Development and validation of machine-learned phenotypes

To create a reference set of labels for sleep, sitting/standing, and walking time, participants in the validation study also wore cameras in natural free-living, rather than constrained laboratory, environments. Wearable cameras automatically take photographs every ~ 20 s, have up to 16 h battery life and storage capacity for over 1 week’s worth of images. When worn, the camera is reasonably close to the wearer’s eye line and has a wide-angle lens to capture everything within the wearer’s view. Each image is time-stamped so duration of sedentary behaviour, waking, and a range of other physical activity behaviours can be captured[52]. To extract sleep information, participants were asked to complete a simple sleep diary, as used in the Whitehall study, which consisted of two questions[53]: ‘what time did you first fall asleep last night?’ and ‘what time did you wake up today (eyes open, ready to get up)?’. Participants were also asked to complete a Harmonised European Time Use Survey diary[54], and sleep information from here was extracted in cases where data was missing from the simple sleep diary. An overview of the distribution of activity behaviours in this training dataset is provided in Supplementary Fig. 11. For every non-overlapping 30-s time window, we then extracted a 126-dimensional feature vector representing a range of time and frequency domain features[14]. For activity classification we used random forests[55] which offer a powerful nonparametric discriminative method for classification that offers state-of-the-art performance[56]. Random forests are able to classify data points, but do not have an understanding of our data as having come from a time series. Therefore we then used a hidden Markov model[57] (HMM) to smooth our predictions. This smoothing corrects erroneous predictions from the random forest, such as where the error is a blip of one activity surrounded by another and the transitions between those two classes of activity are rare. This allowed us to train a model using all free-living ground truth data, achieving 79% accuracy (kappa = 0.68) across classes of interest[14] (Supplementary Table 1).
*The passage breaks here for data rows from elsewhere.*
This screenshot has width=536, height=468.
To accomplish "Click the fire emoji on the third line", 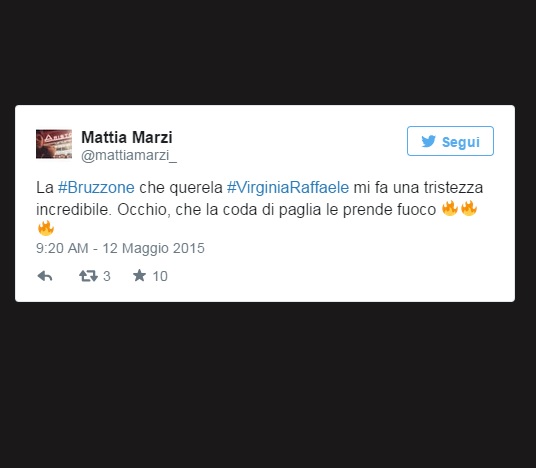I will click(x=46, y=228).
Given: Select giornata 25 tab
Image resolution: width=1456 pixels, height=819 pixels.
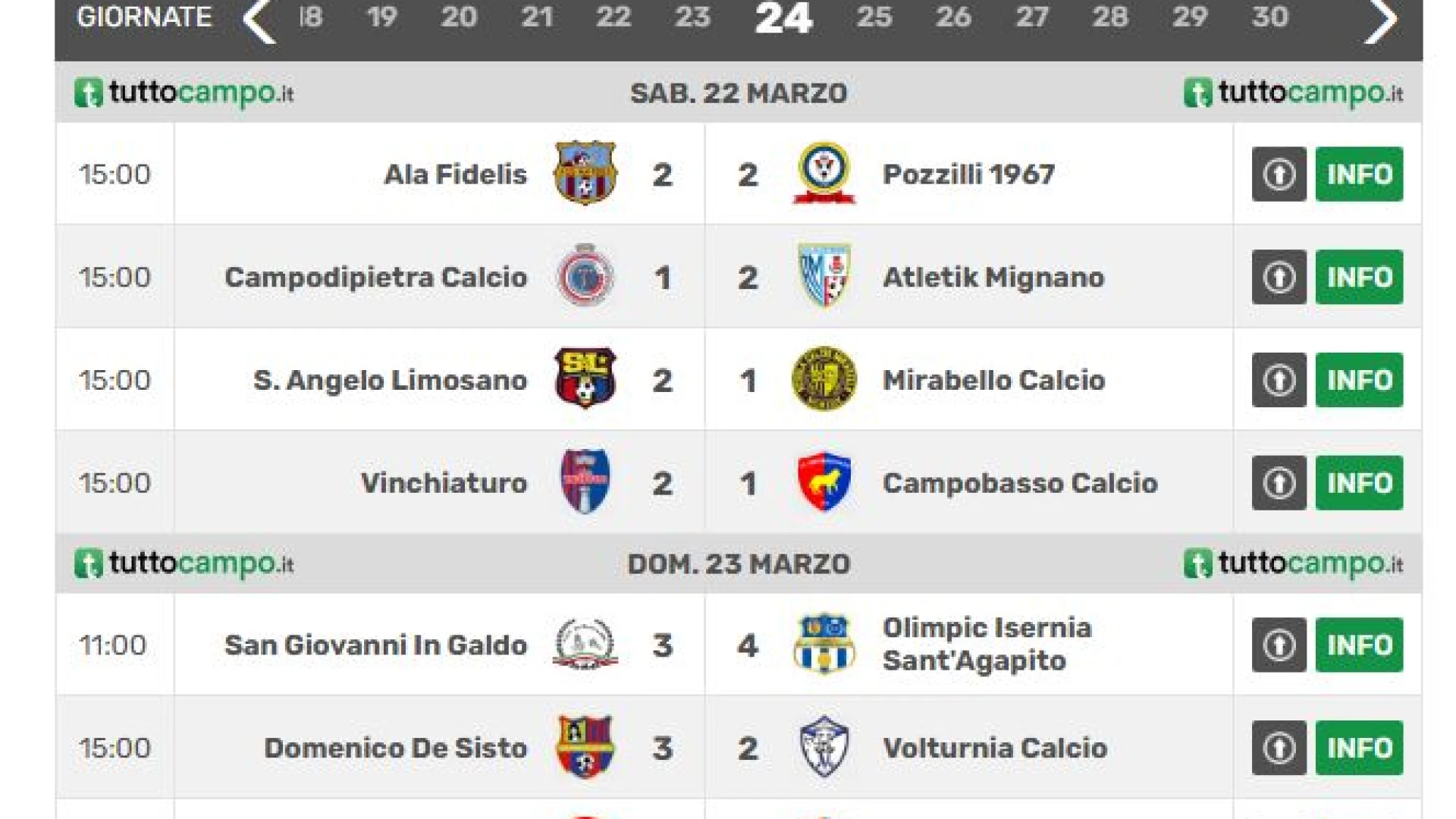Looking at the screenshot, I should 874,17.
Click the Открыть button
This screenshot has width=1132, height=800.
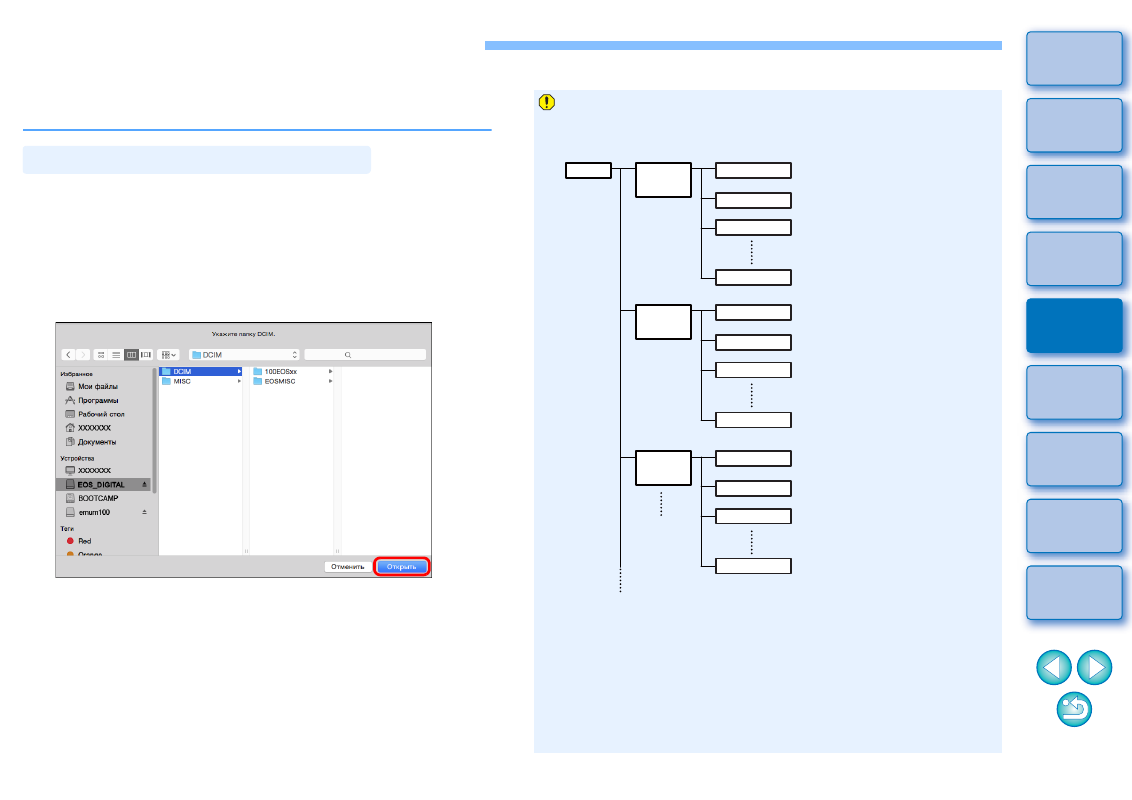click(x=401, y=567)
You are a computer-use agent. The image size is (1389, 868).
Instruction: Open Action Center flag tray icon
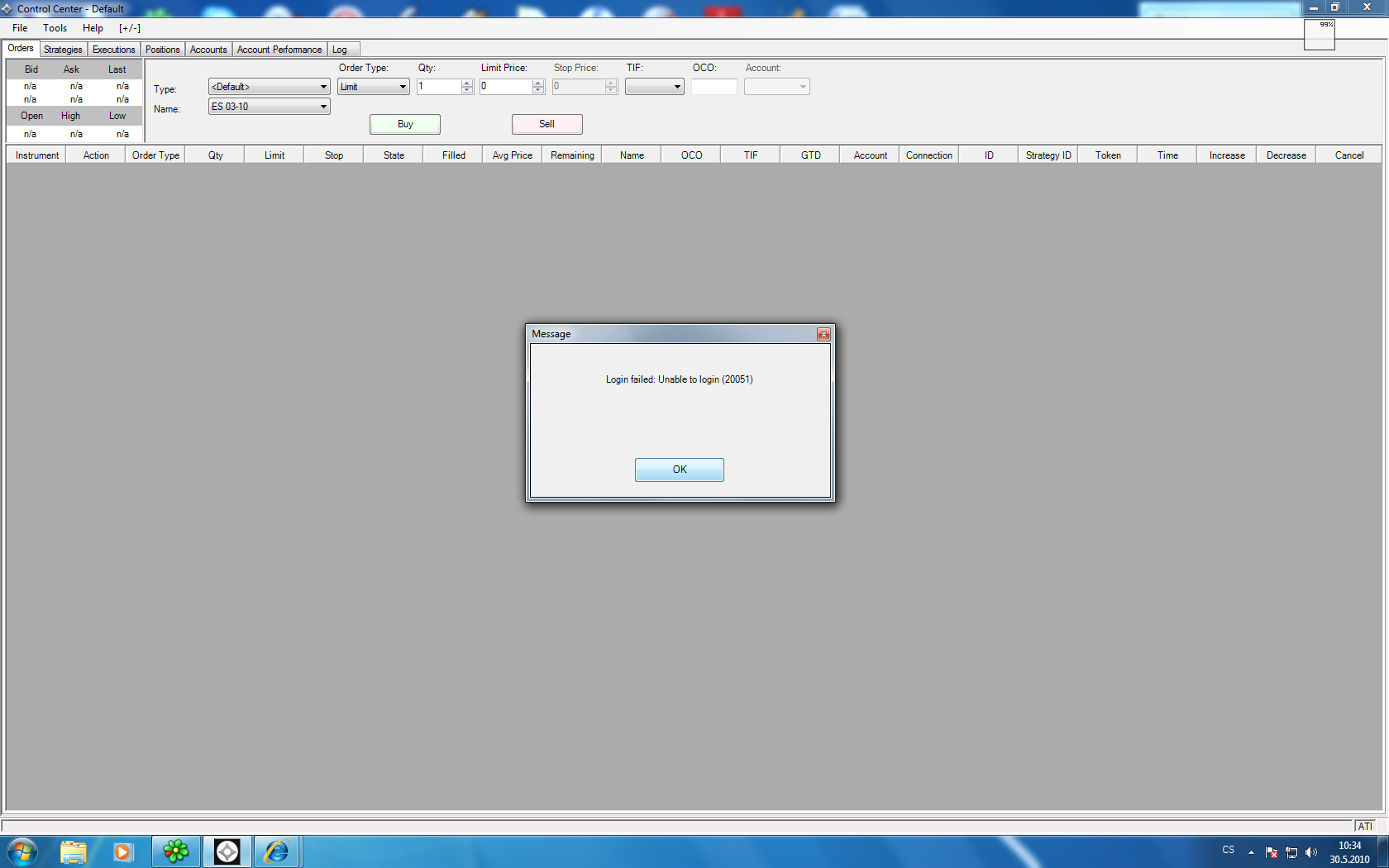click(1272, 852)
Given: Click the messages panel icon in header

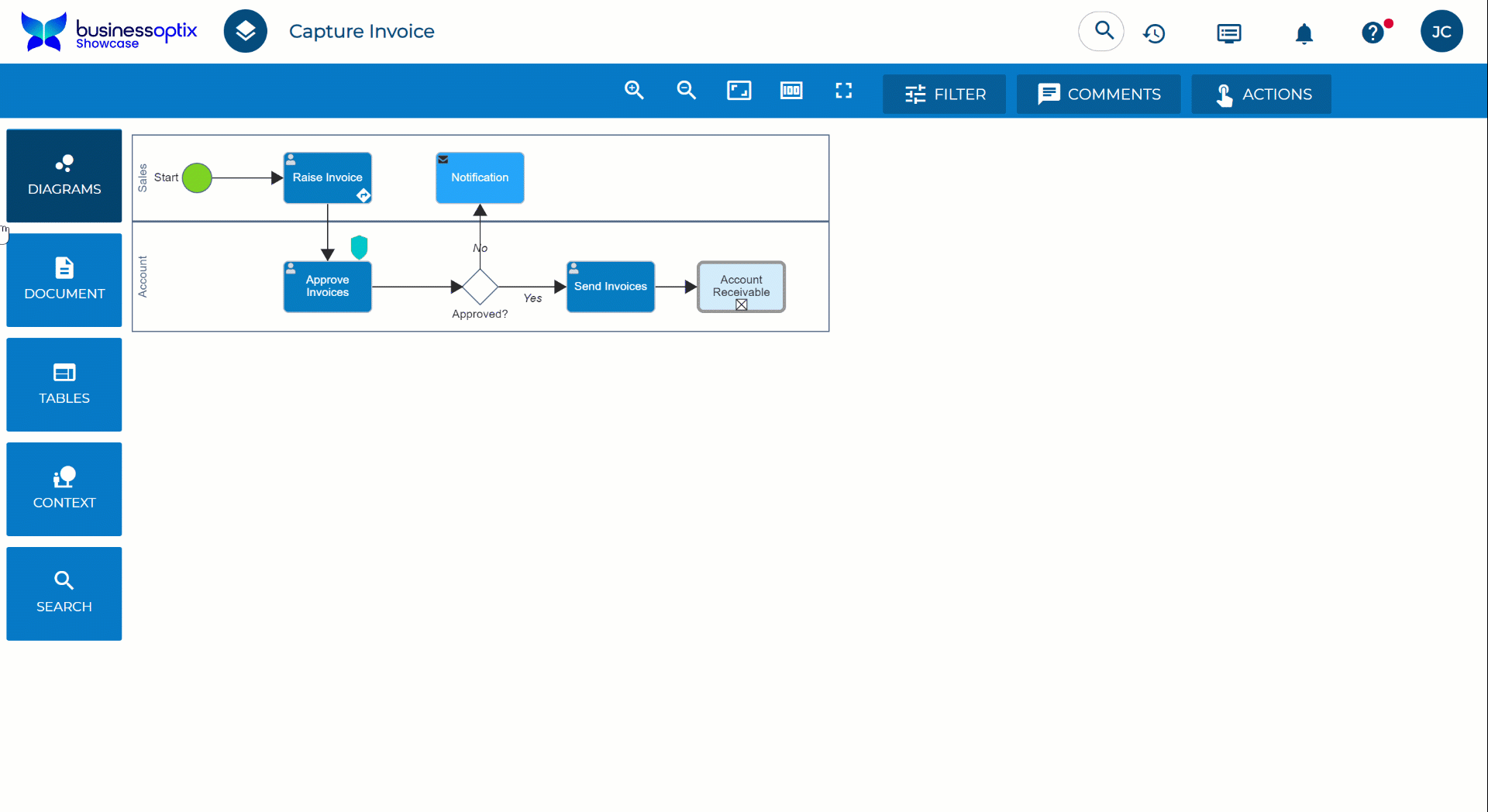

Physical activity and sleep duration in UK Biobank

To predict sleep, sedentary, walking, and moderate intensity activity time, we applied our machine-learning method to predict behaviour for each 30-s epoch in 103,712 UK Biobank participants’ accelerometer data. A sedentary behaviour is one which has a MET (Metabolic Equivalent of Task) energy expenditure score of ≤ 1.5 and occurs in a sitting, lying, or reclining posture[58]. As an exception to this rule we also categorised the following annotations as sedentary behaviour: driving (code 16010) where assigned MET score is 2.5, and some instances of non-desk work (code 21010 rather than 5080). The complete list of image derived annotations and the phenotype class mappings are available in Supplementary Data 1. For any given time window (e.g., 1 h, 1 day, etc.) the probability of a participant engaging in a specific behaviour type was expressed as the number-of-epoch-predictions-for-class divided by the number-of-epochs. For overall activity levels, we selected average vector magnitude for each 30-s epoch, which is the recommended variable for activity analysis[9]. This variable has been shown to account for 44–47% explained variance vs. combined sensing heart-rate + trunk-acceleration (a proxy for free-living physical activity energy expenditure) in 1695 UK adults[51]. Device non-wear-time was automatically identified as consecutive stationary episodes lasting for at least 60 min[9]. These non-wear segments of data were imputed with the average of similar time-of-day data points, for each behaviour prediction, from different days of the measurement. We excluded participants whose data could not be calibrated (n = 0), had too many clipped values (n = 3), had unrealistically high values (average vector magnitude > 100 mg) (n = 32), or who had poor wear-time (n = 6860). We defined minimum wear-time criteria as having at least 3 days (72 h) of data and also data in each 1-h period of the 24-h cycle[9].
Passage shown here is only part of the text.